Luxemburger Wort

Un regard d’aujourd’hui

La pièce «La mère coupable» de Beaumarcha­is remise au goût du jour au Théâtre d’Esch

- Par Thierry Hick

Pour s’attaquer à un classique du répertoire, il faut une bonne dose d’audace et d’imaginatio­n et éviter de tomber dans le piège d’une mise au goût du jour facile et réductrice. L’auteur et homme de théâtre Thomas Piasecki et le metteur en scène Laurent Hatat en ont fait l’expérience avec leur relecture de «La mère coupable» de Beaumarcha­is, qu’ils présentent mardi soir au Théâtre d’Esch, qui coproduit cette création.

«Notre exercice s’apparente à celui d’une traduction. Il faut différenci­er la source et la cible. Tout en restant fidèle à l’esprit de l’original, nous voulions atteindre une cible contempora­ine pour nous adresser à un public d’aujourd’hui», fait valoir Laurent Hatat. «Et pour ce faire, tous les coups sont permis. Il faut aussi comprendre l’auteur dans son jus. De plus une attitude respectueu­se visà-vis de l’auteur est plus que nécessaire. »

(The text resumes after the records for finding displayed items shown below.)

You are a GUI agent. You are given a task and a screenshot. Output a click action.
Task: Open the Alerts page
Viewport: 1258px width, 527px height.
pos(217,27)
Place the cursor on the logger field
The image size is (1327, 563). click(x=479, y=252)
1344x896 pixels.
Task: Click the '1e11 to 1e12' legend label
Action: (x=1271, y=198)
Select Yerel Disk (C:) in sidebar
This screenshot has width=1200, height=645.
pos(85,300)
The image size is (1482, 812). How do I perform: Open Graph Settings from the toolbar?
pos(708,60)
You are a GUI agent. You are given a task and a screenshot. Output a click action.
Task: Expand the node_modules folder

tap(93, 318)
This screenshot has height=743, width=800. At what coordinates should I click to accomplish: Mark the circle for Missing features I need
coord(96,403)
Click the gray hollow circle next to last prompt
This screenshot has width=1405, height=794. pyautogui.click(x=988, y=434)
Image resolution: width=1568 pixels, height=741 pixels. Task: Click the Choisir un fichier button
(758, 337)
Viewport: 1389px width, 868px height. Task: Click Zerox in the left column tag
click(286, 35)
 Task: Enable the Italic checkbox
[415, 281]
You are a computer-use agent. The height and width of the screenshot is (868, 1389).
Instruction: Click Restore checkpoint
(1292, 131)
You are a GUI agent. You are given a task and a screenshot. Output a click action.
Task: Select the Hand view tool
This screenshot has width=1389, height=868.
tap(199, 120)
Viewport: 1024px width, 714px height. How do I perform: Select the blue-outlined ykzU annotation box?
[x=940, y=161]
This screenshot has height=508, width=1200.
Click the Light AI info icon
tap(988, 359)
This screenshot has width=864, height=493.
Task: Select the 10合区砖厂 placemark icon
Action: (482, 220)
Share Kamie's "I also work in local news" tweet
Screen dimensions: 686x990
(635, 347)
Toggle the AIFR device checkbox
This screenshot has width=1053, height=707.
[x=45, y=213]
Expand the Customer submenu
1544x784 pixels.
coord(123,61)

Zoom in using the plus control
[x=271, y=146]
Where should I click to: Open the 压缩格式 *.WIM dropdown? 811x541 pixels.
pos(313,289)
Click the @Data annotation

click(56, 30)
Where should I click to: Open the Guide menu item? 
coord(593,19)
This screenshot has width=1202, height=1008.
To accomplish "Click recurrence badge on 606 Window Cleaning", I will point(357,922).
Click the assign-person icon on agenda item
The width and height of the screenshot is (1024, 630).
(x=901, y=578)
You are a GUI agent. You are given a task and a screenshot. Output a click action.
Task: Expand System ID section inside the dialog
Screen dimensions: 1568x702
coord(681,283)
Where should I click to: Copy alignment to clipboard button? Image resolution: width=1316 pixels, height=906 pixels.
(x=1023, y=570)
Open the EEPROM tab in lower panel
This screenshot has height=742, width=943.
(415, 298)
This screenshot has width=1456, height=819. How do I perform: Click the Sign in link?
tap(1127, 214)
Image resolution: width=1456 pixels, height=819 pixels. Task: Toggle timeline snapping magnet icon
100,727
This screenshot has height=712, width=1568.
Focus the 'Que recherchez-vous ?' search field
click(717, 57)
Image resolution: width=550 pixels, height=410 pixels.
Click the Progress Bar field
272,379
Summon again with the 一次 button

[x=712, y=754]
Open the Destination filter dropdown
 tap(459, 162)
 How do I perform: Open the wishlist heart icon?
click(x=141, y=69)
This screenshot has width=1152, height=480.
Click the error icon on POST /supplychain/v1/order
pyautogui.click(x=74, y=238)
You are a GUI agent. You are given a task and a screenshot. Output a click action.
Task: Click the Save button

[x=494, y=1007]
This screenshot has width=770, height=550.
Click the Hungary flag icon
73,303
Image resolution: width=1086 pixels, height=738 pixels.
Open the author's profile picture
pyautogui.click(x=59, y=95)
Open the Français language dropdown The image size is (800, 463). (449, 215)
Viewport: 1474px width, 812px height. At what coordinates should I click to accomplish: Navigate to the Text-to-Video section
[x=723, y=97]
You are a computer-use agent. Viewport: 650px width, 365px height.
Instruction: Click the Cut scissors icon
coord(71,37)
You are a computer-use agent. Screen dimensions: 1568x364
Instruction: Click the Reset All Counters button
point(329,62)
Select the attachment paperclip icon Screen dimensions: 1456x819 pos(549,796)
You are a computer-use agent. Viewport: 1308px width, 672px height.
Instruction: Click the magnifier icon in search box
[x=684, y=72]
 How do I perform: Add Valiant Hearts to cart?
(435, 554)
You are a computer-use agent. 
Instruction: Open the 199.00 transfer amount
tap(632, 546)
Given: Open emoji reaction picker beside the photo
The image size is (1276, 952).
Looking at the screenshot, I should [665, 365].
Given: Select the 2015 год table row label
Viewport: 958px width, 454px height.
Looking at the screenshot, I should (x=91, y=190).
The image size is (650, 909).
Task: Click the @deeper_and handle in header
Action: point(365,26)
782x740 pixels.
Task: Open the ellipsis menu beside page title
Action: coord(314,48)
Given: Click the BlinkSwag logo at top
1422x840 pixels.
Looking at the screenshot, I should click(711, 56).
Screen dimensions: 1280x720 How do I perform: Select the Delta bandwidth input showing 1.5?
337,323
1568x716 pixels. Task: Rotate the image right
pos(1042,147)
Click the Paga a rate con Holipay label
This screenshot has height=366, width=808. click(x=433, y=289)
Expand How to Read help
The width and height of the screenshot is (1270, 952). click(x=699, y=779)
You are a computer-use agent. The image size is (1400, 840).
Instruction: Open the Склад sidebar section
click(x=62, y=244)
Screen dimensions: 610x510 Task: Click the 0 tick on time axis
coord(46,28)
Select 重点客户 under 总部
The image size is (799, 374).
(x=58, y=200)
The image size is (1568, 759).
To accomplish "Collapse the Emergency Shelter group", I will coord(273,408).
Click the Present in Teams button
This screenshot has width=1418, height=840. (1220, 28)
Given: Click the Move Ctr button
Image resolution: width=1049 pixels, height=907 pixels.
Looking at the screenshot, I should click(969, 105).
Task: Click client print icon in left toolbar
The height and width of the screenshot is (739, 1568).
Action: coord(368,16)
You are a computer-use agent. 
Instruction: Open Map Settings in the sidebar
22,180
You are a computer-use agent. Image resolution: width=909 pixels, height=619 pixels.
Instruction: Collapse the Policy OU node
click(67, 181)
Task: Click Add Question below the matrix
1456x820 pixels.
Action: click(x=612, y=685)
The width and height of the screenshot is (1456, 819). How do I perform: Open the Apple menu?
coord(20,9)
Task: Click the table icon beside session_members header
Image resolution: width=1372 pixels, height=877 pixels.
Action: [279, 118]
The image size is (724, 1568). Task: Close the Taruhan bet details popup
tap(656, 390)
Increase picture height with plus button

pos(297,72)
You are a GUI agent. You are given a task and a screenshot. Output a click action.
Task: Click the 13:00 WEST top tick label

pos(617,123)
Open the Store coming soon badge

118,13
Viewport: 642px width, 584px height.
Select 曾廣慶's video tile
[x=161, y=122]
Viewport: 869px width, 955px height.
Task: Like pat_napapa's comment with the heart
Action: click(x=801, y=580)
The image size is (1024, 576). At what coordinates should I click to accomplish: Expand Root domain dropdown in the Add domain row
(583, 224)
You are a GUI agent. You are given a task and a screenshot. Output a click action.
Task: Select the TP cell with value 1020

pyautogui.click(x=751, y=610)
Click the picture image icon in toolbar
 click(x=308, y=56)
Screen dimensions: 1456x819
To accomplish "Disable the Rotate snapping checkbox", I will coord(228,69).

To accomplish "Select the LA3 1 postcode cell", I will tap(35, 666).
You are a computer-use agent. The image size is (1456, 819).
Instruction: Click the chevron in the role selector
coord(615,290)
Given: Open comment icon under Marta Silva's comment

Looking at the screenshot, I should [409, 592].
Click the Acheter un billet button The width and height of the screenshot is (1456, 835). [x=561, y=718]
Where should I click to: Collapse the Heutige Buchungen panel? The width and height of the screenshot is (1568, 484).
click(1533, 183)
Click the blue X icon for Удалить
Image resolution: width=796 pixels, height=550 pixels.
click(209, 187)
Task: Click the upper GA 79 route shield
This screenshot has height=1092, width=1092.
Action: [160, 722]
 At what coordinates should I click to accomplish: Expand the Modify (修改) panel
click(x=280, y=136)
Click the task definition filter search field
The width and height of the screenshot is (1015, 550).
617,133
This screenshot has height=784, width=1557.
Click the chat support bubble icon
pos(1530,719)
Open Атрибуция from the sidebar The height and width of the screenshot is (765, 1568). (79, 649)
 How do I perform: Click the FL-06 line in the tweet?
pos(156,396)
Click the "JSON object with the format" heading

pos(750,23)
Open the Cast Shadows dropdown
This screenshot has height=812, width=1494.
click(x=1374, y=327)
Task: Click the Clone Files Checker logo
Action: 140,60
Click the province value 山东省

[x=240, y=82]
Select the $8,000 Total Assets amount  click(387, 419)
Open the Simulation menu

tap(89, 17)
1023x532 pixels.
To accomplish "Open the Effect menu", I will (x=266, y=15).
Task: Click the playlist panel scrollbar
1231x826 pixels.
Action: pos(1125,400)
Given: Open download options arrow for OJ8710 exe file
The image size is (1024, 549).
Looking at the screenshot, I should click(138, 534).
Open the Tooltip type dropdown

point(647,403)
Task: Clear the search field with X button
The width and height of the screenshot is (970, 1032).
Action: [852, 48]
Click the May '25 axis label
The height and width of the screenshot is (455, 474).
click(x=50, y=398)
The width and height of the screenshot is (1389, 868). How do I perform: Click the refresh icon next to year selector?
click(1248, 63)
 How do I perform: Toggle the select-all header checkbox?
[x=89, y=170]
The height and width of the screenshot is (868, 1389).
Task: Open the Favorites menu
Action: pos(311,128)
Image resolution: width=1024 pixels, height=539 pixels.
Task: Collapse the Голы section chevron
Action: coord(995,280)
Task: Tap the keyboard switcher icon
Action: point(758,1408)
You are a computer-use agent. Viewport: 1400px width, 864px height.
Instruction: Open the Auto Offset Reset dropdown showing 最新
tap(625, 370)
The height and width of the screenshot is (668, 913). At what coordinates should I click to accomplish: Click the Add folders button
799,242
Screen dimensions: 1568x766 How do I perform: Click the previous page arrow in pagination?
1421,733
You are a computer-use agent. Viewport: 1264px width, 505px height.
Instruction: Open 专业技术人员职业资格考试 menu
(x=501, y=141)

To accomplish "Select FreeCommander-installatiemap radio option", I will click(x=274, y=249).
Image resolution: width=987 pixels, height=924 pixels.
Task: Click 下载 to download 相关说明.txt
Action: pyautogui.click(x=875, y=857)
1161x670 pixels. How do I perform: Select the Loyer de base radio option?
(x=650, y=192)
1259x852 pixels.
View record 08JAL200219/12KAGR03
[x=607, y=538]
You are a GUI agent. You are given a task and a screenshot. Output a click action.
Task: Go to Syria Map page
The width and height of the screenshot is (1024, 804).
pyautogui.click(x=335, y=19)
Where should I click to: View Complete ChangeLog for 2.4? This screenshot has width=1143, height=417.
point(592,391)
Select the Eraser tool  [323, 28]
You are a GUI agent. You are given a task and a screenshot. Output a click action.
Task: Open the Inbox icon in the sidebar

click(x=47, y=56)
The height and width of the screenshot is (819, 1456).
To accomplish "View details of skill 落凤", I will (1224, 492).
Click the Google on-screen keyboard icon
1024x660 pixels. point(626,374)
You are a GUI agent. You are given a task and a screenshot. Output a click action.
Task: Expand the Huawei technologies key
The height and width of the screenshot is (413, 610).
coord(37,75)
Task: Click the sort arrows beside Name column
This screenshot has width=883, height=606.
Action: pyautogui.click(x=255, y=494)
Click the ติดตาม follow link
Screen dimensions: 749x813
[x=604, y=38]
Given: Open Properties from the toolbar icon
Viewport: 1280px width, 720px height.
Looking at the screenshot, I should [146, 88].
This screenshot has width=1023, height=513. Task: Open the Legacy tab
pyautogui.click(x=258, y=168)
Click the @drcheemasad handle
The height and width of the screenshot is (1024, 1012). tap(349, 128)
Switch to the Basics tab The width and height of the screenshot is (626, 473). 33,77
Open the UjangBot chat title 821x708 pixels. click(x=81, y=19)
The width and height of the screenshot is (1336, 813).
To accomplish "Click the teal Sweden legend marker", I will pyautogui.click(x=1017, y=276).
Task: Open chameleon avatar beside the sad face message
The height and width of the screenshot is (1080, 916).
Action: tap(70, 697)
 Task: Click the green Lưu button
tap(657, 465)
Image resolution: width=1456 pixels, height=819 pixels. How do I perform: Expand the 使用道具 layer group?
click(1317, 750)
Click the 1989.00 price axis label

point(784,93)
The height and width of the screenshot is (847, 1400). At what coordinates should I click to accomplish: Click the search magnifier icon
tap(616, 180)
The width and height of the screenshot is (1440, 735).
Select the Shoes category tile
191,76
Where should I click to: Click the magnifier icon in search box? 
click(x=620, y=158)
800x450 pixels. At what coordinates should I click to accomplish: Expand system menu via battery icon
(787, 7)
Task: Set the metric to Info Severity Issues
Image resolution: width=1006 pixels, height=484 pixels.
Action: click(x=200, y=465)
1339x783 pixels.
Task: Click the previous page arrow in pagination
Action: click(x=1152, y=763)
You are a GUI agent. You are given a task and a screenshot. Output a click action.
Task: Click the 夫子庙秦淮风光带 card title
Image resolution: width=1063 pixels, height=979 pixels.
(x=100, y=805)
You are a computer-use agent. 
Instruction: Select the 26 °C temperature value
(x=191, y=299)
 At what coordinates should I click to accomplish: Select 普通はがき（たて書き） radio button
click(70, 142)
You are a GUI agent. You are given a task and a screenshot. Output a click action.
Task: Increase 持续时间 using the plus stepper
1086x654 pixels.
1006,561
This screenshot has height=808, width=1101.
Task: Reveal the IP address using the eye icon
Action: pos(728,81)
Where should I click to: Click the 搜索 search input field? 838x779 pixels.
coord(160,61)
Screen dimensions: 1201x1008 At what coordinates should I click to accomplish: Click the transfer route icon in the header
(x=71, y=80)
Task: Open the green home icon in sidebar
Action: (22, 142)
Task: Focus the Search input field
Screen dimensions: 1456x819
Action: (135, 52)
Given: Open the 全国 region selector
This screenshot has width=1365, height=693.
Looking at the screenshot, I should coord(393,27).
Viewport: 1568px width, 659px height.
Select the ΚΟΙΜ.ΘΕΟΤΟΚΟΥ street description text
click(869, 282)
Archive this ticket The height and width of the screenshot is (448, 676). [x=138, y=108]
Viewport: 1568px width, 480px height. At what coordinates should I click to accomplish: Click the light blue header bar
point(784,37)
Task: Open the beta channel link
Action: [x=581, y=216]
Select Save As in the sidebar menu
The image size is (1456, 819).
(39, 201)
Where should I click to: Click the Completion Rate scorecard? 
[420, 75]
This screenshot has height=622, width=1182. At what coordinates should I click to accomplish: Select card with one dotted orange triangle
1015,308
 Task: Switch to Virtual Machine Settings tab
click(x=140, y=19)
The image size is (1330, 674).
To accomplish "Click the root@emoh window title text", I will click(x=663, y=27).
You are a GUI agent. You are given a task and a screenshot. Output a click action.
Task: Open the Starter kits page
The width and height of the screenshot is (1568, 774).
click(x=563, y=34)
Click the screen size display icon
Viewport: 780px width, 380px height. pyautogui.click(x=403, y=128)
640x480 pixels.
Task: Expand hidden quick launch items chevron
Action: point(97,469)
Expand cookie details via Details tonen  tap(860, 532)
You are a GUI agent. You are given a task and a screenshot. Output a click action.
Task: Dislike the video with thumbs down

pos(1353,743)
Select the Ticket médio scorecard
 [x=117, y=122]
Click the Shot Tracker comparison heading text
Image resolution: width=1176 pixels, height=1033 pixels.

Porter un regard contempora­in implique aussi pour Thomas Piasecki «de transposer l’intrigue dans le monde contempora­in».

La pièce «La mère coupable» date de 1792 et est la troisième partie de la trilogie de Figaro, après «Le Barbier de Séville» (1775) et «Le Mariage de Figaro» (1778). C’est pour replacer la pièce dans un contexte actuel que Thomas Piasecki a conçu un texte d’introducti­on, «écrit à la manière de, histoire de se plonger immédiatem­ent dans l’univers de Beaumarcha­is. Un exercice assez jouissif, finalement».

Le Théâtre d’Esch en évoquant le travail de Laurent Hatat et de Thomas Piasecki parle d’une «version effrontéme­nt contempora­ine et colorée.» Qu’en pensent les deux «effrontés»? «Thomas est peut-être plus radical que moi. Je reste quelqu’un de prudent, timoré, mais j’ai besoin de son regard différent. Effrontée peut-être est notre décision d’exploiter davantage l’usage des langues étrangères. Figaro et Suzanne sont des expats, entourés de valets arabes. Ce qui explique le choix de différente­s langues», explique Laurant Hatat, amusé par l’image.

Redonner une place de choix aux femmes

Thomas Piasecki précise: «Dans l’original de Beaumarcha­is, les femmes, à l’image de Flora, bien que présentes, ne tenaient pas une place active dans l’histoire, elles observaien­t. Nous avons voulu leur donner plus de place. Cela peut aussi paraître effronté. Tant mieux.»

La mise en scène de «La mère courage» se veut «rapide avec des personnage­s vifs. Il ne s’agit pas d’alourdir la pièce inutilemen­t. Beaumarcha­is a écrit des scènes courtes et rapides», précise Laurent Hatat.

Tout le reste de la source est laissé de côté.